**Selected extract**
════════════════

# Newton theory of gravity

1. Apr 29, 2008

### fredrick08

[SOLVED] newton theory of gravity

1. The problem statement, all variables and given/known data
what are the magnitude and direction of the net gravitational force on the 20kg mass.
Now this is kinda tricky but there is an 20kg ball on the origin, and two 10kg balls 20cm above the x axis, and one is 5cm right and the other is 5cm left of the y axis.

2. Relevant equations
F=GMm/R^2
G=6.67x10^-11

3. The attempt at a solution
F(on m1)=F(m2 on m1)+F(m3 on m1)
F(m2 on m1)=GMm/R^2=(6.67x10^-11*20*10)/0.2^2=3x10^-7jN
F(m3 on m1)=" "=" "=" ' "
Thus F(on m1)=3x10^-7j+3x10^-7j=6.67x10^-7jN

Now i thought this question was kinda straight forward, but in the answers in the book the answer is 3x10^-7jN, half of what i got.... and i dont know where i went wrong, can someone plz help me?

════════════════

**Stated problem 1**
Decide whether each statement below agrees with the gravity thread. Answer yes or no for each and quote the words that decide it. (a) The 20kg ball sits at the origin. (b) The two 10kg balls are 20cm above the x axis. (c) The book's answer matches the poster's result.
**Stated problem 2**
Continue the gravity thread from its last sentence.

Word and element location records

════════════════

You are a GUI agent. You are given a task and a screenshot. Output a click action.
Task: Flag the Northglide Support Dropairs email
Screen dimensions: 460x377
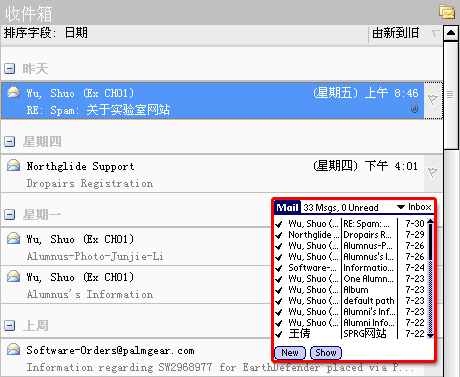(x=433, y=172)
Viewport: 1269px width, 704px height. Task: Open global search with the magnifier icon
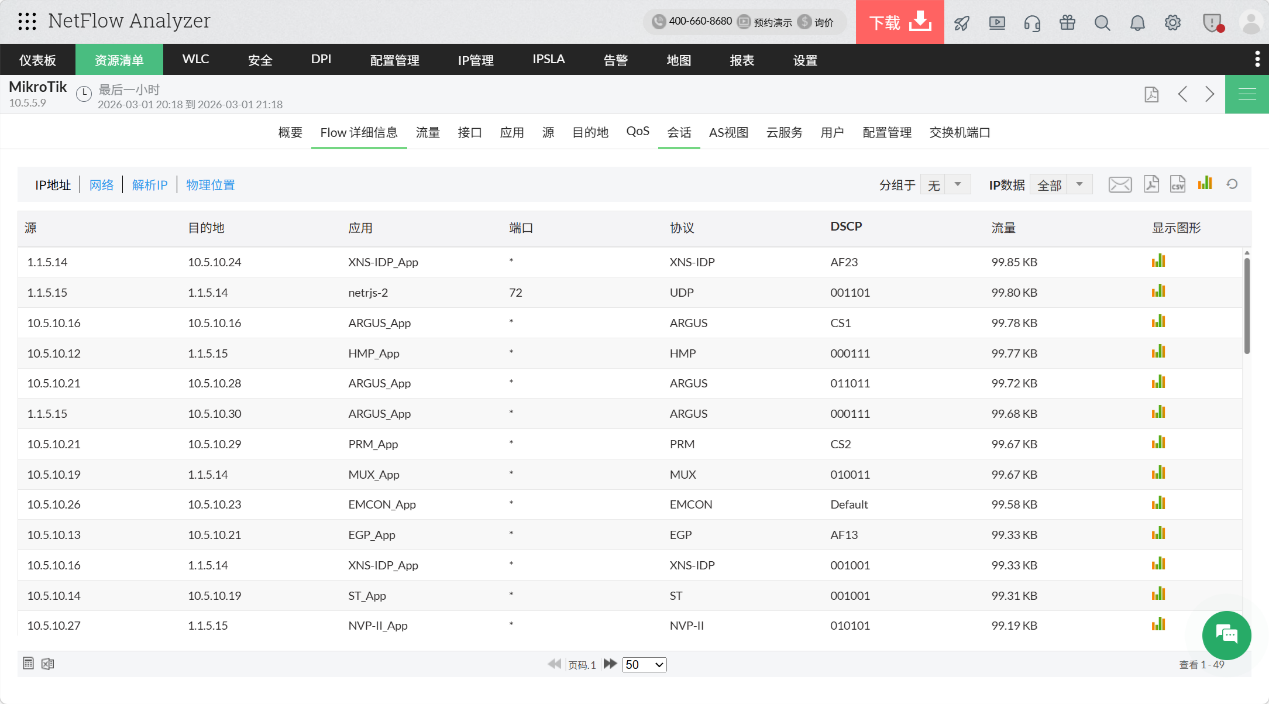(x=1102, y=21)
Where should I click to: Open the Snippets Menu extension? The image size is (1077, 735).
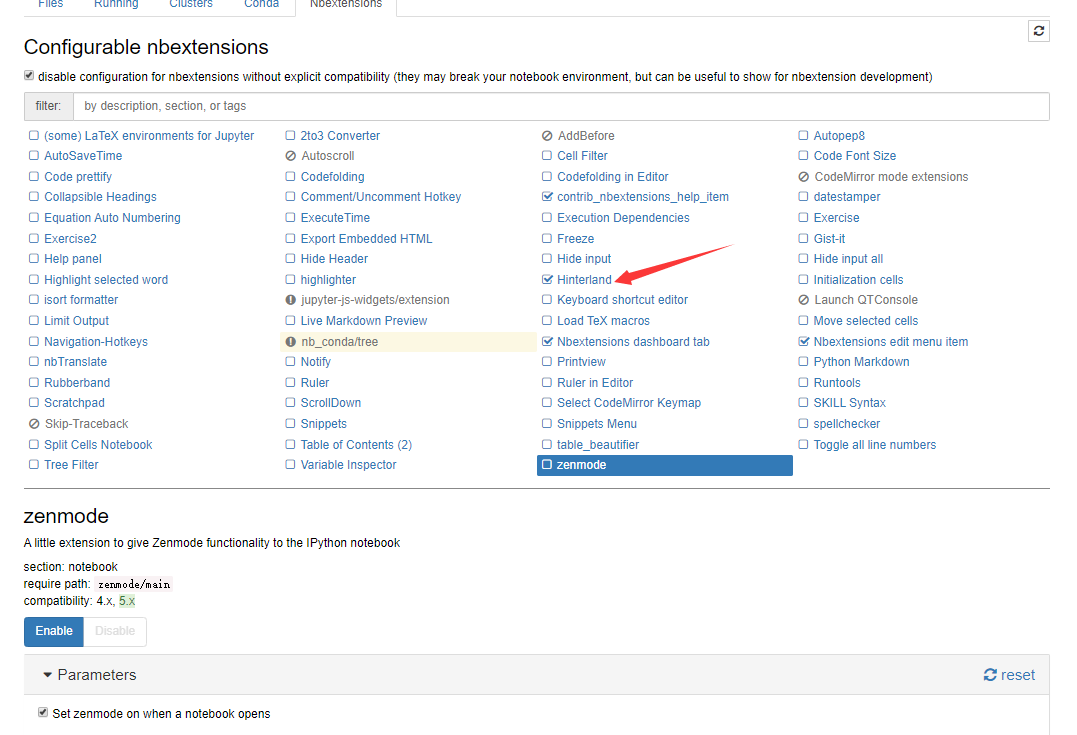(x=597, y=424)
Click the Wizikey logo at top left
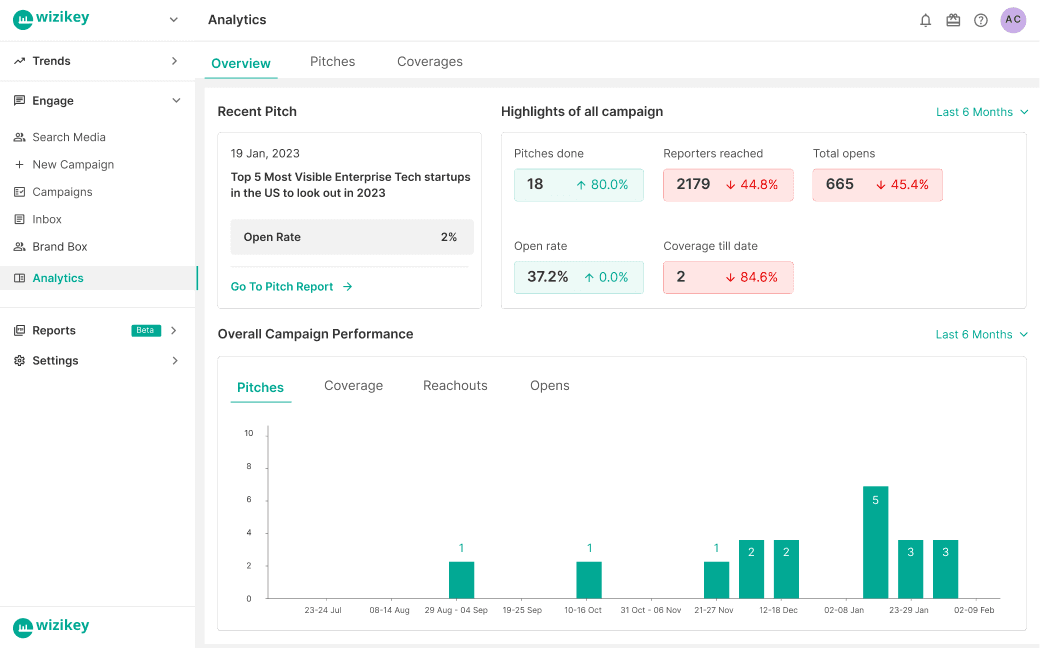Screen dimensions: 1040x648 point(51,19)
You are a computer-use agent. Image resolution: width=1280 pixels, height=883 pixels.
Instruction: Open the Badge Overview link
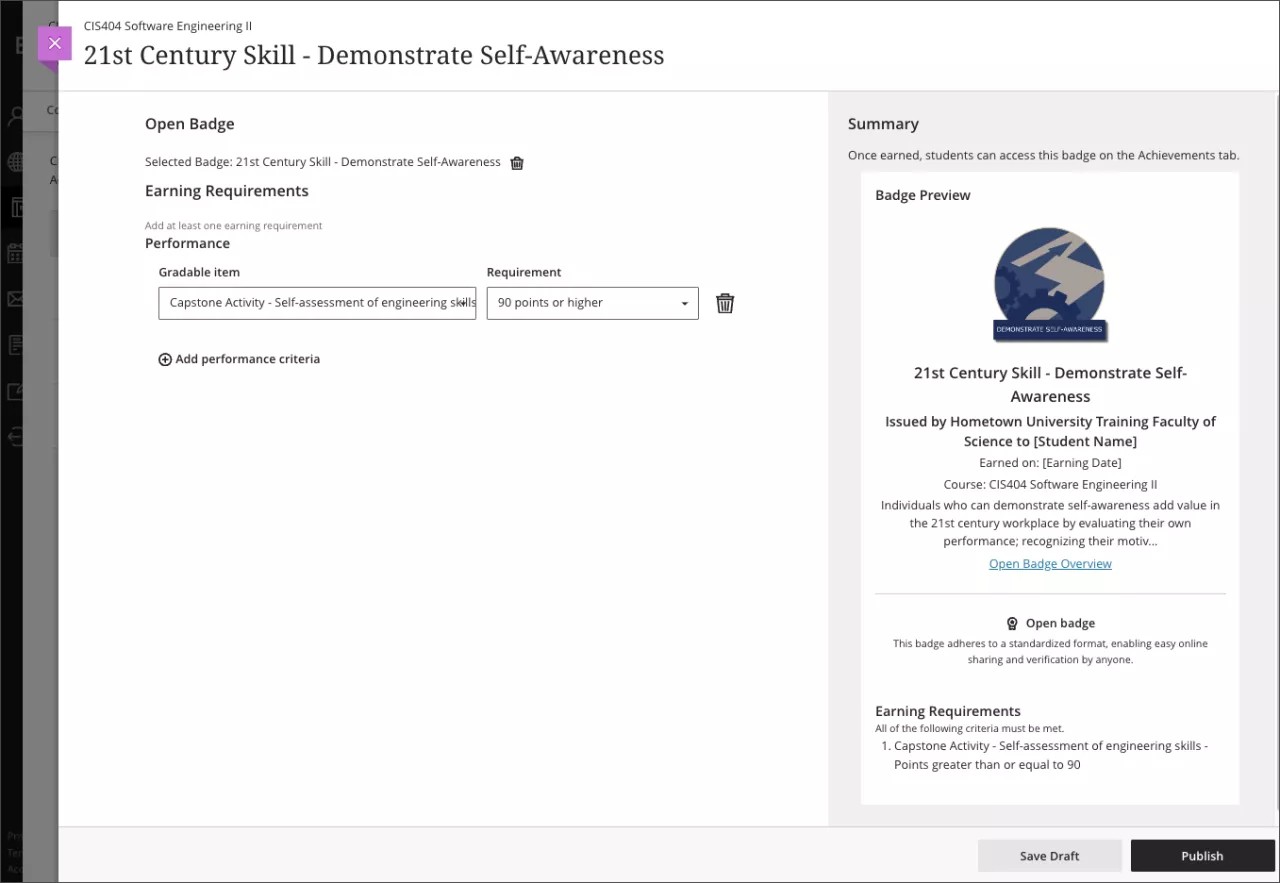point(1050,563)

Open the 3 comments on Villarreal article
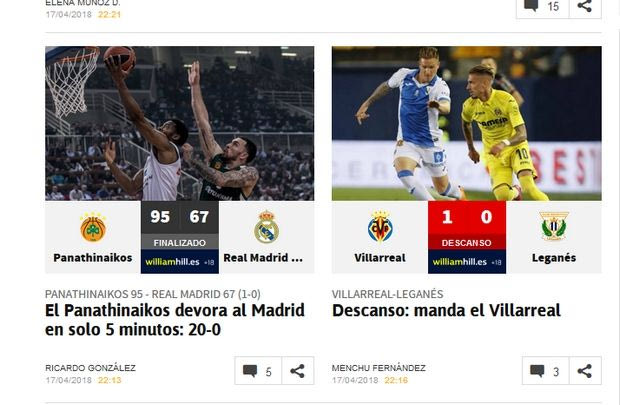[546, 371]
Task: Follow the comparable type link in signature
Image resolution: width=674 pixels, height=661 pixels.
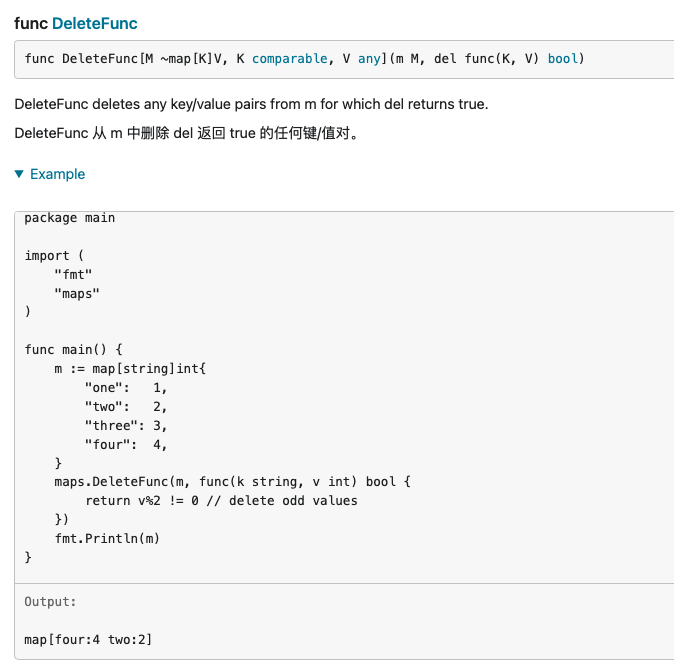Action: point(290,59)
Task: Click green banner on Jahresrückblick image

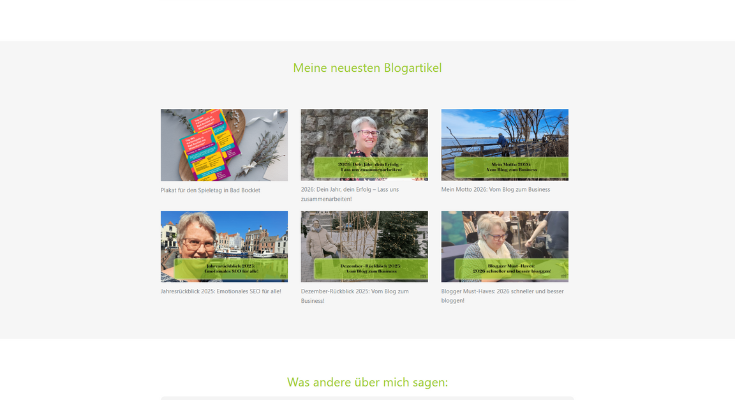Action: click(x=230, y=269)
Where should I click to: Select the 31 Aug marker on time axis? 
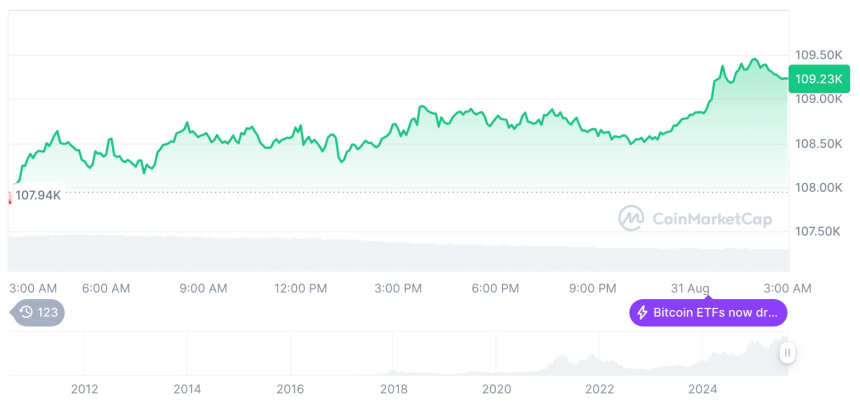tap(691, 288)
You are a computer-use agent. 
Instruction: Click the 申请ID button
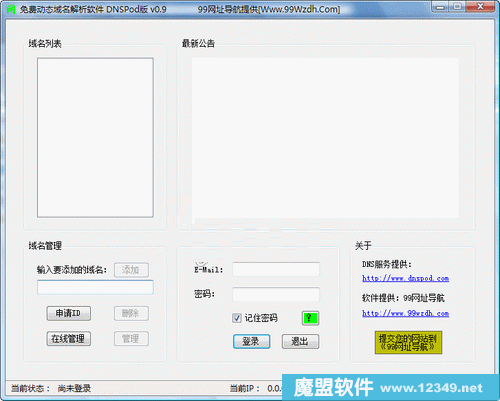pyautogui.click(x=68, y=313)
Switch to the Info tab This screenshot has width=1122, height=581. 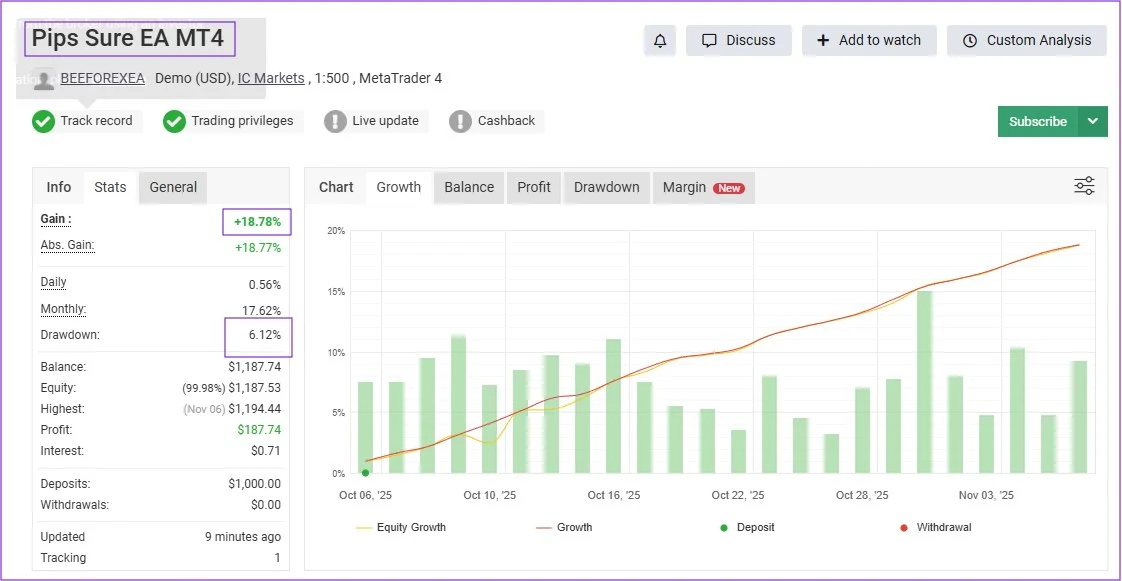[x=58, y=186]
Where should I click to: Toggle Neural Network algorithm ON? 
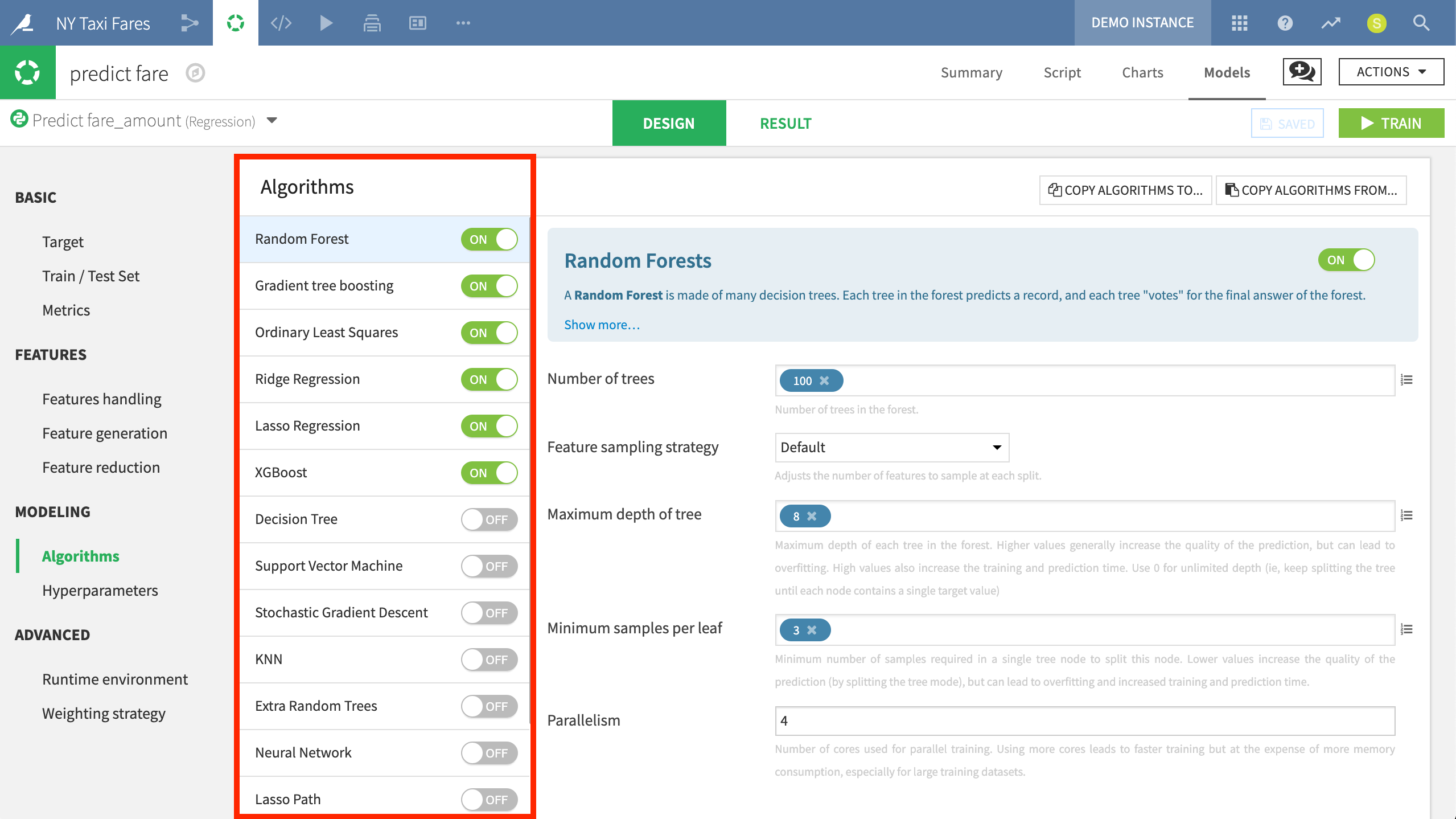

════════════════

**Final result 1**
(a) Yes: "there is an 20kg ball on the origin"
(b) Yes: "two 10kg balls 20cm above the x axis"
(c) No: "the answer is 3x10^-7jN, half of what i got"

**Final result 2**
2. Apr 29, 2008

### fredrick08

anyone have any idea??? i know that -.05i and .05i cancel out, but maybe do you double the .2j value???

3. Apr 29, 2008

### malawi_glenn

Please wait a bit more. One hour is nothing.

the majority of PF users are sleeping at the moment, so please wait.

Also, this is NOT advanced physics..

4. Apr 29, 2008

### tiny-tim

Hi fredrick08!

Yes, it is straightforward … but not if you don't draw a proper diagram, and label it carefully.

R isn't .02, is it?

Use Pythagoras, and try again!

5. Apr 29, 2008

### fredrick08

yes, i tried pythagoras, but then your r values would be, -.05i+.2j and .05i+.2j, which would give a magnitude of sqrt(.05^2+.2^)=.206m, but i dont understand why you would use pythagoras since the 2 10kg balls, is the same as one 20kg ball...... since the i cancel out???? and even if you use this u still get

F(on m1)=(6.67x10^-11*20*20)/.2^2=6.67x10^-7???? how do they half that value???

im srry tiny-tim, but i dont see how R can be anything else but R=0.2m...... if its not could you plz show me why??

6. Apr 29, 2008

### fredrick08

hey, and anyone tell me how to paste pictures in the thread??? do i need to upload it the net or something? i cant just give the directory of the file on my comp??

7. Apr 29, 2008

### tiny-tim

Hi fredrick08!

ok, you obviously did draw a diagram … my apologies!

But you're trying to make physics too simple … and unfortunately it isn't!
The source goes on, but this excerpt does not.